OpenAI introduces text-embedding-ada-002, a cutting-edge embedding model that combines the capabilities of five previous text search, text similarity, and code search models.
This new model outperforms the previous most capable, Davinci, on most tasks while being significantly more accurate at 99.8% lower cost. Additionally, text-embedding-ada-002 is easier to use, making it a more convenient option for users.

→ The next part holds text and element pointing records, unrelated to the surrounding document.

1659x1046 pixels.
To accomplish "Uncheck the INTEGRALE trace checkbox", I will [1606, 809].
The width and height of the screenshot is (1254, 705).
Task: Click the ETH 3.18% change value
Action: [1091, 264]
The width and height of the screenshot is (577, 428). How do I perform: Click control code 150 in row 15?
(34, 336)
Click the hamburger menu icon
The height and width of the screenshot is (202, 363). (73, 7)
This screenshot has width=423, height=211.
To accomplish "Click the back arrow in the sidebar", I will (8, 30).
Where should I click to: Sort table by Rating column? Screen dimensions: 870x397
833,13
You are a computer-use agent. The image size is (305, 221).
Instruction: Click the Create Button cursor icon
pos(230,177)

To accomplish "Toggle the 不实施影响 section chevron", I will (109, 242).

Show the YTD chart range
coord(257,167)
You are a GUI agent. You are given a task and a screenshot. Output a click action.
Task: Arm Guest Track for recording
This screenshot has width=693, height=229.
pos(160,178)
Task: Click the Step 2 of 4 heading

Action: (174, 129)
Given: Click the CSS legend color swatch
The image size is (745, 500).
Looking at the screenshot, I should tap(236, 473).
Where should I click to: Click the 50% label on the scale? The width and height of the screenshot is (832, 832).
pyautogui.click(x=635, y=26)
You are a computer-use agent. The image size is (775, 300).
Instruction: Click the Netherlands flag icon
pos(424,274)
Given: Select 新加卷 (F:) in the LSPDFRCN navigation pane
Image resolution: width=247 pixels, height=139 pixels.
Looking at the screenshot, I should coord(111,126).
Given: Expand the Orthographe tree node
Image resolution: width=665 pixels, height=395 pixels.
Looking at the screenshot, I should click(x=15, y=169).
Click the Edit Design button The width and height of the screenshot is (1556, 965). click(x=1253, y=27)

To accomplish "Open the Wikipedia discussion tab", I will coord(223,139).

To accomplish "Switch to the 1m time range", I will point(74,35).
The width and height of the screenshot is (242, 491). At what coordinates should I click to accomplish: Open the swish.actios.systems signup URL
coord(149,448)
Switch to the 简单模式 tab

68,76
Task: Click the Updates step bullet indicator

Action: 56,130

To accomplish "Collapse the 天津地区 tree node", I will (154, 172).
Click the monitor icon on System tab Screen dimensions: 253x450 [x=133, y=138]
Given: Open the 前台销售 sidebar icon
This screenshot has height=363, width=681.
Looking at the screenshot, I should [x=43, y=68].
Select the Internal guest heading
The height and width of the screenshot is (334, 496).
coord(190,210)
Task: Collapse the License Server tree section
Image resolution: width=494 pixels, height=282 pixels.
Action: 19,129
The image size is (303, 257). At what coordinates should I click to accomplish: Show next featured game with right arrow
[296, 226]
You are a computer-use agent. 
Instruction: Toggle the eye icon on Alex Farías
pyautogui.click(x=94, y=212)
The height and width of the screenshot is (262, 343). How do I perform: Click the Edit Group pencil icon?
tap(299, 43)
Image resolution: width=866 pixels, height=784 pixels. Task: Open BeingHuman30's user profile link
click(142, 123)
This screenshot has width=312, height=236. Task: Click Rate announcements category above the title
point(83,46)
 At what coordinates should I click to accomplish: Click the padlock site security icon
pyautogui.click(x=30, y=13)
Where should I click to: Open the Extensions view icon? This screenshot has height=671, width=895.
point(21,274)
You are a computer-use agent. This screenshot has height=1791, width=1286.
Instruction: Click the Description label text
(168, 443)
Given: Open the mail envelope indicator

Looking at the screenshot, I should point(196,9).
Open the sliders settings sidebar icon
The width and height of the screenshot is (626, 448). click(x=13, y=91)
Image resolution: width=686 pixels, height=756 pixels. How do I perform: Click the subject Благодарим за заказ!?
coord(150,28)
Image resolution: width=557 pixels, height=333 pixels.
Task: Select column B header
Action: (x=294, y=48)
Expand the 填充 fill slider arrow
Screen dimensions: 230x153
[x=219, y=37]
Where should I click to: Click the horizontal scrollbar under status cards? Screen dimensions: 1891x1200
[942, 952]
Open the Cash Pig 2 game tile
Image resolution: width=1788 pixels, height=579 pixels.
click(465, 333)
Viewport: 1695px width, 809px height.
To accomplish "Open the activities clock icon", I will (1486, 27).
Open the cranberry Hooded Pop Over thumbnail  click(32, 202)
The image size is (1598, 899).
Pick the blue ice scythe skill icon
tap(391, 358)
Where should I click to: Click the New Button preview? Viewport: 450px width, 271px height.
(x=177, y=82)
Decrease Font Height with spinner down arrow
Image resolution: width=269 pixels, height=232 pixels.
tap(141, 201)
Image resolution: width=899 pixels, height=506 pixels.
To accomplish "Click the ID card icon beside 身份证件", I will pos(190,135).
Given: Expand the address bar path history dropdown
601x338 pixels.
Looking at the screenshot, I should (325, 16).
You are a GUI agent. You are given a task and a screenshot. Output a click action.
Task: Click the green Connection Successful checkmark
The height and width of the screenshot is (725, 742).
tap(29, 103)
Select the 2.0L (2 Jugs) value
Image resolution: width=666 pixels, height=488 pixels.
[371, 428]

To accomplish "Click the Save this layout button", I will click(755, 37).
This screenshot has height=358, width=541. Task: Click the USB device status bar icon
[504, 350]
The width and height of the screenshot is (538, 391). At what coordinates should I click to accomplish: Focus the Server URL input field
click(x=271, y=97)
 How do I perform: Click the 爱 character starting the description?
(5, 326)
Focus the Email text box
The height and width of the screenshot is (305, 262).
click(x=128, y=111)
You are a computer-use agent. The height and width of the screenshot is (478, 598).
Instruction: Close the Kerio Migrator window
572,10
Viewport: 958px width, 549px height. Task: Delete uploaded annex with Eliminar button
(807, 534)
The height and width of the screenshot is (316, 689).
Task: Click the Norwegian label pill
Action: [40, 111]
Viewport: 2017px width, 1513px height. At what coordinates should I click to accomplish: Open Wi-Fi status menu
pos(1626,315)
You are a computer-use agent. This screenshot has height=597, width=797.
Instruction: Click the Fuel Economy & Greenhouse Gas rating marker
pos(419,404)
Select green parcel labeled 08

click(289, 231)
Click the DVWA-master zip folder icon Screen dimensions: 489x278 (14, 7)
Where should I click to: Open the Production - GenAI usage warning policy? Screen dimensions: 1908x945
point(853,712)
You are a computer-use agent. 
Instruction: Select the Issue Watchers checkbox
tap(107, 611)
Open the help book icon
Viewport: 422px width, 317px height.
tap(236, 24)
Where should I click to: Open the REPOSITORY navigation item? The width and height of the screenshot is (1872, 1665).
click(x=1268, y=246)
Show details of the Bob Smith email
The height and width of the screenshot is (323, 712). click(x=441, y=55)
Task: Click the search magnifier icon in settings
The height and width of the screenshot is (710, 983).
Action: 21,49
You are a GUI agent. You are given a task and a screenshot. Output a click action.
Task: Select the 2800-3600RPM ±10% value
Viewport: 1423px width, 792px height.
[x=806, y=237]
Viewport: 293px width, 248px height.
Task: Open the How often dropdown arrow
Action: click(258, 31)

The embeddings in the new model are digital representations of concepts converted into sequences of numbers that make it easier for computers to understand the relationships between these concepts. Since the initial launch of the OpenAI/embeddings endpoint, many applications have incorporated embeddings for customizing, recommending, and searching content.
Model enhancements
Higher performance. text-embedding-ada-002 outperforms all legacy embedding models on text search, code search, and sentence similarity tasks and obtains comparable performance on text classification. For each task category, we evaluate the models on the datasets used in the old embeddings.
Merging capabilities. We have greatly simplified the interface of the /embeddings endpoint by merging the five separate models shown above (text-similarity, text-search-query, text-search-doc, code-search-text, and code-search-code) into one new model.
Longer context. The context length of the new model has been increased fourfold, from 2048 to 8192, making it more convenient for working with long documents.
Smaller embedding size. The new embeddings have only 1536 dimensions, which is one-eighth the size of the davinci-001 embeddings, making the new embeddings more cost-effective when working with vector databases.
Reduced cost. We have reduced the price of the new embeddings by 90% compared to the old embeddings of the same size.
With the introduction of text-embedding-ada-002, embedding technology has advanced significantly. It is an invaluable tool for a variety of applications and users due to its powerful combination of efficiency, affordability and usability.